We have focused on controlling nutritional status (CONUT) score and the modified Glasgow prognostic score (mGPS). The CONUT score is an index calculated from serum albumin concentration, total peripheral lymphocyte count, and total cholesterol concentration. CONUT scores are associated with sarcopenia and physical function in elderly patients with colorectal cancer [16]. Patients with cancer cachexia have been reported to have significantly lower total cholesterol compared to patients without cancer cachexia or non-cancer patients [17]. Accordingly, total cholesterol levels might indicate the stage of cachexia. Nevertheless, no study to date has described the use of CONUT score to predict the effectiveness of cancer cachexia treatment.

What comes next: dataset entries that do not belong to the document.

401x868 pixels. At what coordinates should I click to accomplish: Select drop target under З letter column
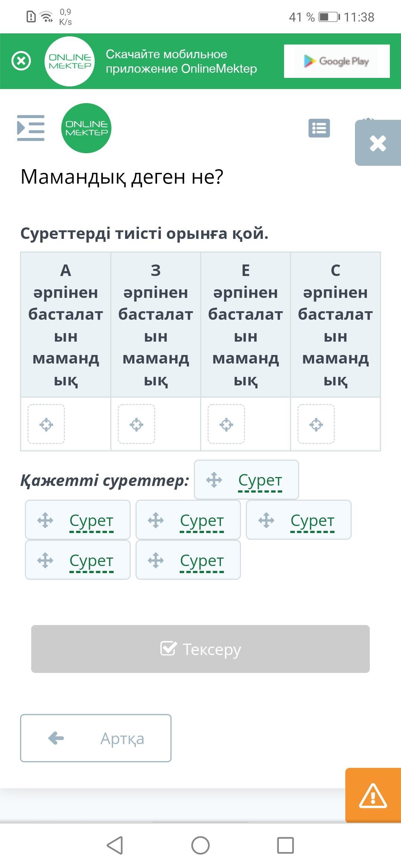[x=136, y=424]
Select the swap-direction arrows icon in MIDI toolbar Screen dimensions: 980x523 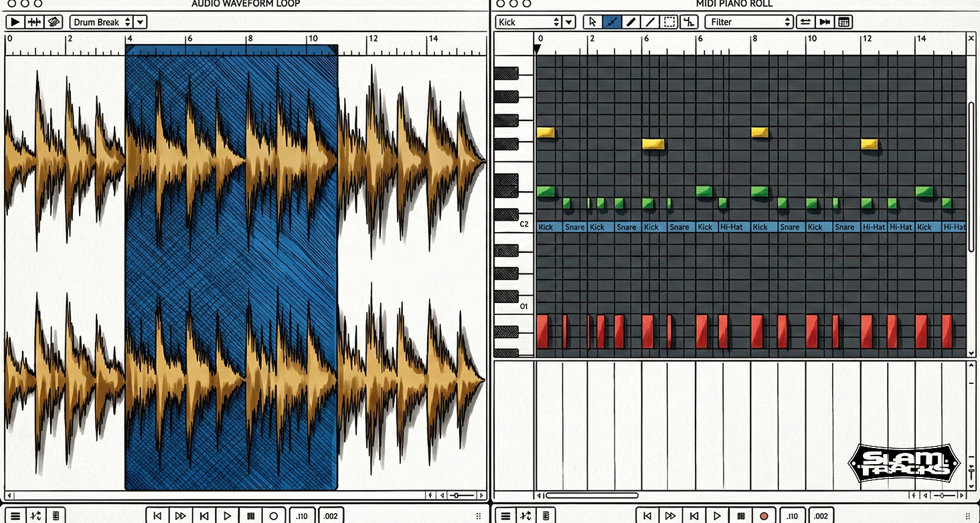pos(805,22)
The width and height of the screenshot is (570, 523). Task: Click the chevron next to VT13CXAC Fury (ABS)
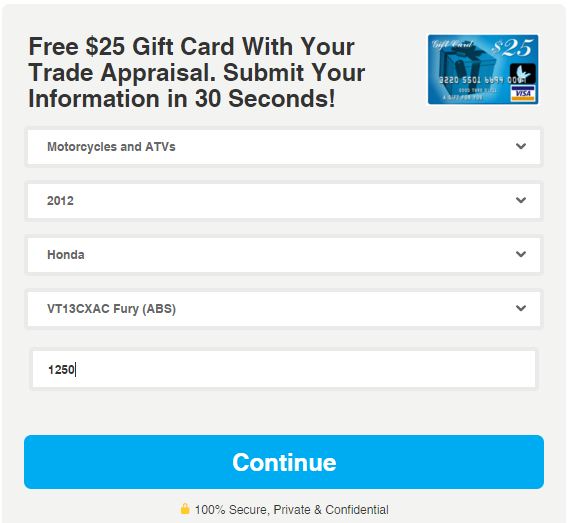(521, 308)
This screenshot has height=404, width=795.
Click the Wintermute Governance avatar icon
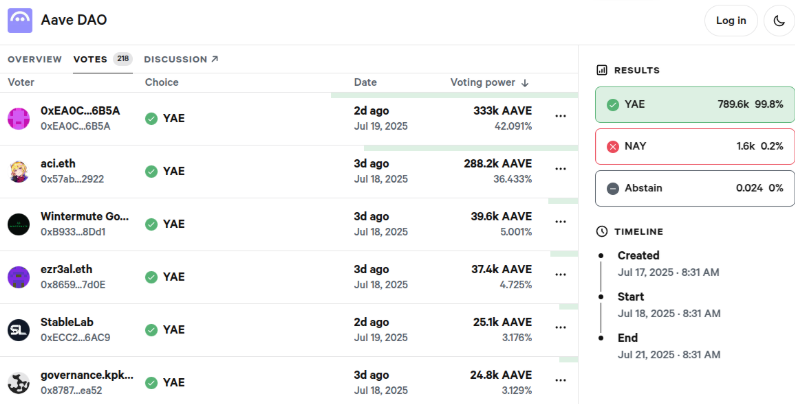19,224
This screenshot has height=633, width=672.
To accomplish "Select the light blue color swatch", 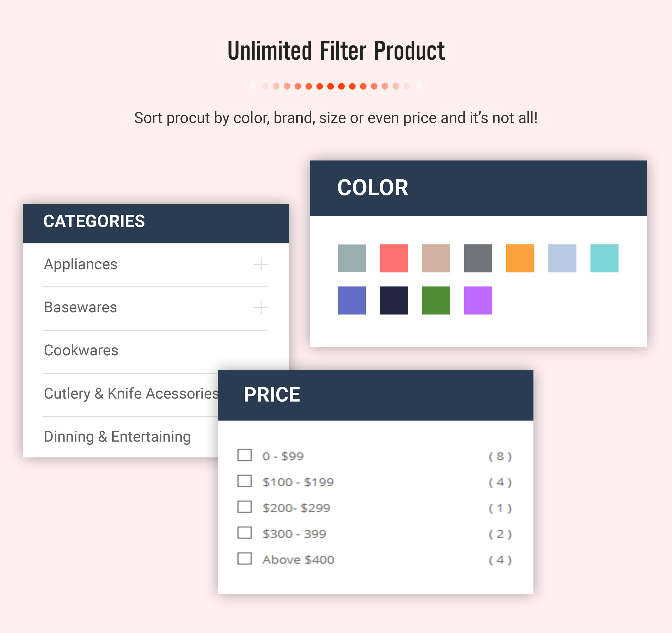I will point(562,258).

The mGPS, consisting of C-reactive protein (CRP) and albumin, is one of the most extensively validated prognostic factors in some cancer types [18,19,20,21].
Here, we evaluated the efficacy of anamorelin in clinical practice and identified patients who would benefit from anamorelin by using the CONUT score and mGPS.
Methods
Patients
This study was conducted under a retrospective observational design using data obtained from patient electronic medical records at our hospital. The study population consisted of patients with cancer cachexia who were started on anamorelin at Gifu University Hospital between May 2021 and August 2022. We excluded patients whose LBM was not evaluated before starting anamorelin.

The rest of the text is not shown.